Enhancer‐dependent transcription in bacteria requires the alternative transcription factor σ N (σ 54 ), which forms an RNA polymerase holoenzyme that binds promoters as a transcriptionally inactive complex. We have examined the structure of σ N by circular dichroism (CD) analysis. The σ N protein and its domains are well structured in the absence of the core RNA polymerase subunits or promoter DNA. Denaturation of σ N by temperature as followed by changes in CD shows a concomitant loss of secondary and tertiary structures with a melting temperature of 36°C. The secondary structure displays a two‐state melting curve with a second Tm of 85°C. The amino‐terminal Region I activation domain together with the acidic Region II does not contribute to the two‐state melting.

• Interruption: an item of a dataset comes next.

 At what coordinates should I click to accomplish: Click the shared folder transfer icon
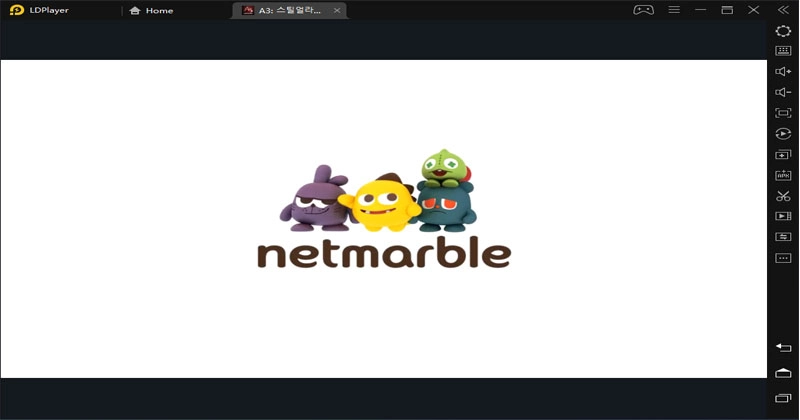[783, 237]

In marked contrast, the integrity of the C‐terminal DNA‐binding domain is required for the two‐state melting. Measurements of pKb also demonstrated that a C‐terminal part of σ N , but not regions I or I + II, is required for the structural integrity of σ N at high pH. Measurements of pKa suggested that α‐helical structures are important in σ N for the establishment of tertiary structural elements. The tertiary structure near ultraviolet CD signals of σ N do not require regions I or I + II but were strongly diminished by C‐terminal truncation of σ N . Promoter DNA binding resulted in aconformational change in σ N , permitting the determination of a binding constant. A typical B‐DNA conformation was adopted by the promoter DNA. Implications for the modular domain organization of σ N , the function of C‐terminal sequences, and domain communication and its role in activation of transcription are discussed.